5. Der Schuldspruch hinsichtlich der Tat II.2 g (Fall 14) der Urteilsgründe beruht auf den aufgezeigten Rechtsfehlern (§ 337 Abs. 1 StPO). Auf weitere in der Revisionsbegründung der Staatsanwaltschaft und in der Antragsschrift des Generalbundesanwalts aufgezeigte Rechtsmängel kommt es daher nicht mehr an. Die zugehörigen Feststellungen hebt der Senat insgesamt auf.
Hierdurch haben sowohl der zugehörige Einzel- sowie der Gesamtstrafenausspruch die Grundlage verloren. Die Sache bedarf daher insoweit neuer Verhandlung und Entscheidung.
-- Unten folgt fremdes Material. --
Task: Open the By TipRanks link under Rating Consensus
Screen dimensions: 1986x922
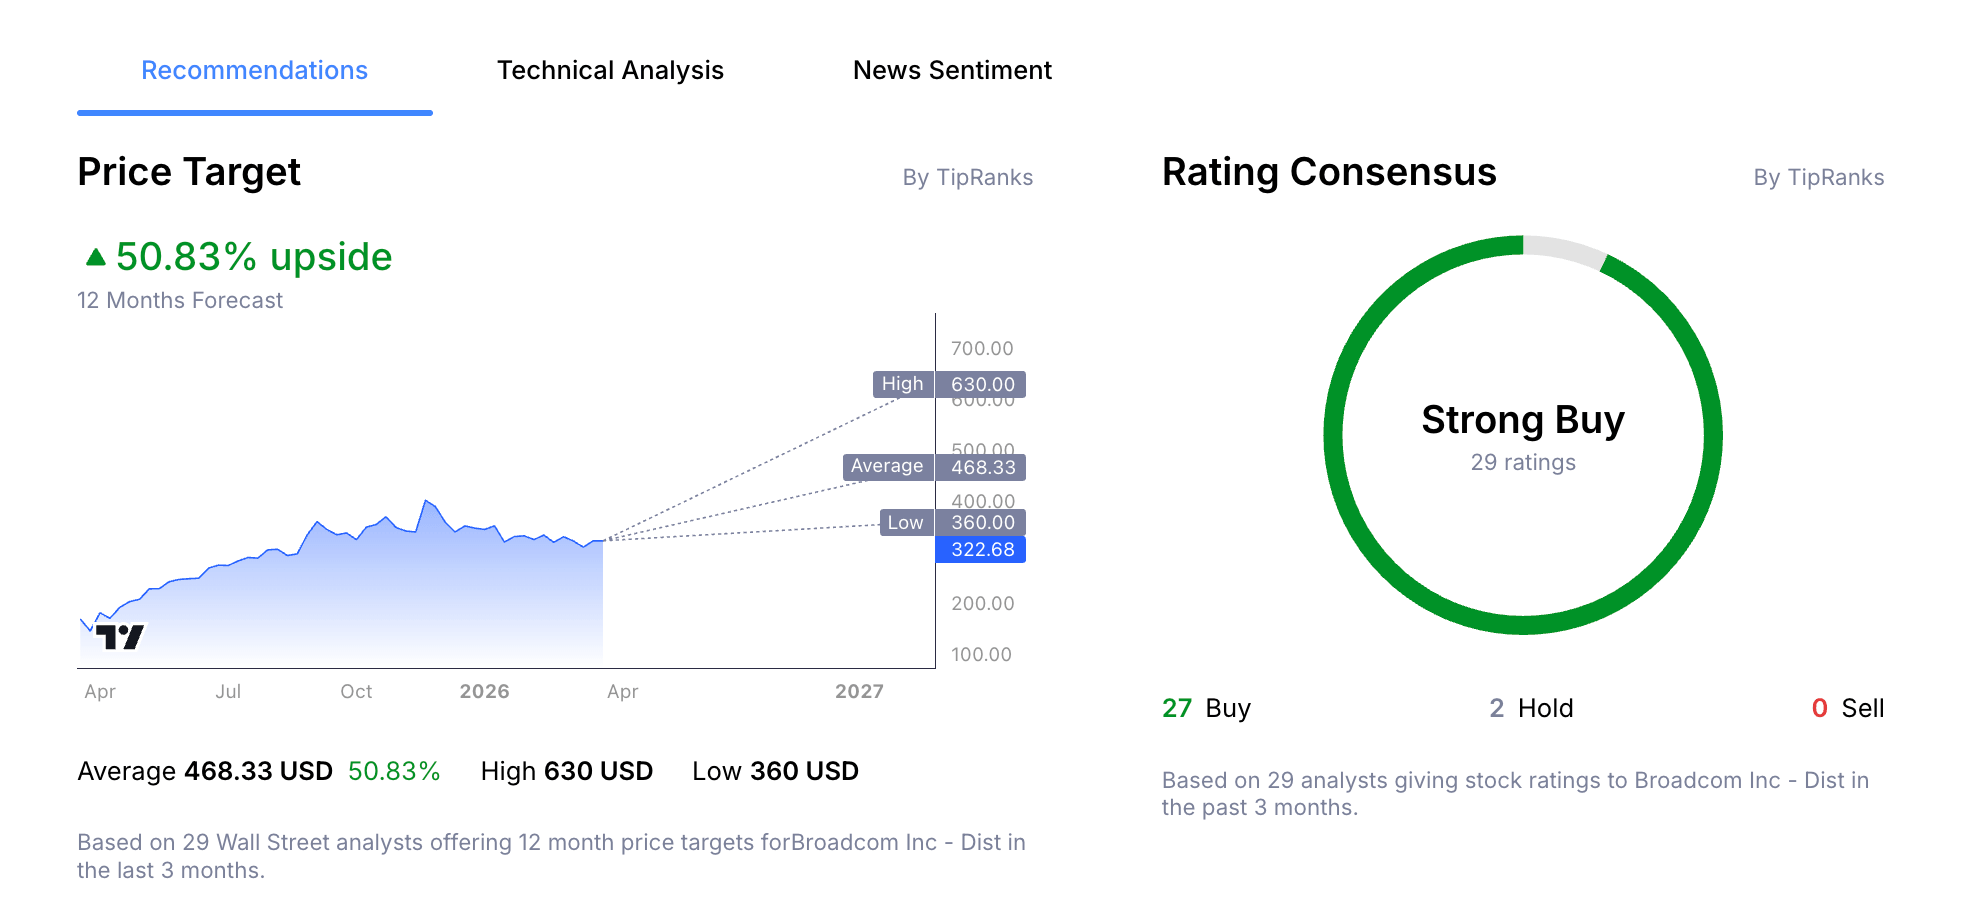Action: (1819, 177)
Hierbei wird die neu zuständige Strafkammer auch die Hinweise der Revision zu der waffenrechtlichen Einordnung der gefundenen Messer aufzunehmen haben.
6. Rechtsfehler zu Lasten des Angeklagten (§ 301 StPO) hat die Überprüfung des Urteils im Anfechtungsumfang nicht ergeben.
Cirener Gericke Mosbacher Resch Werner Vorinstanz: Landgericht Berlin, 18.09.2023 - (502 KLs) 254 Js 222/22 (7/23)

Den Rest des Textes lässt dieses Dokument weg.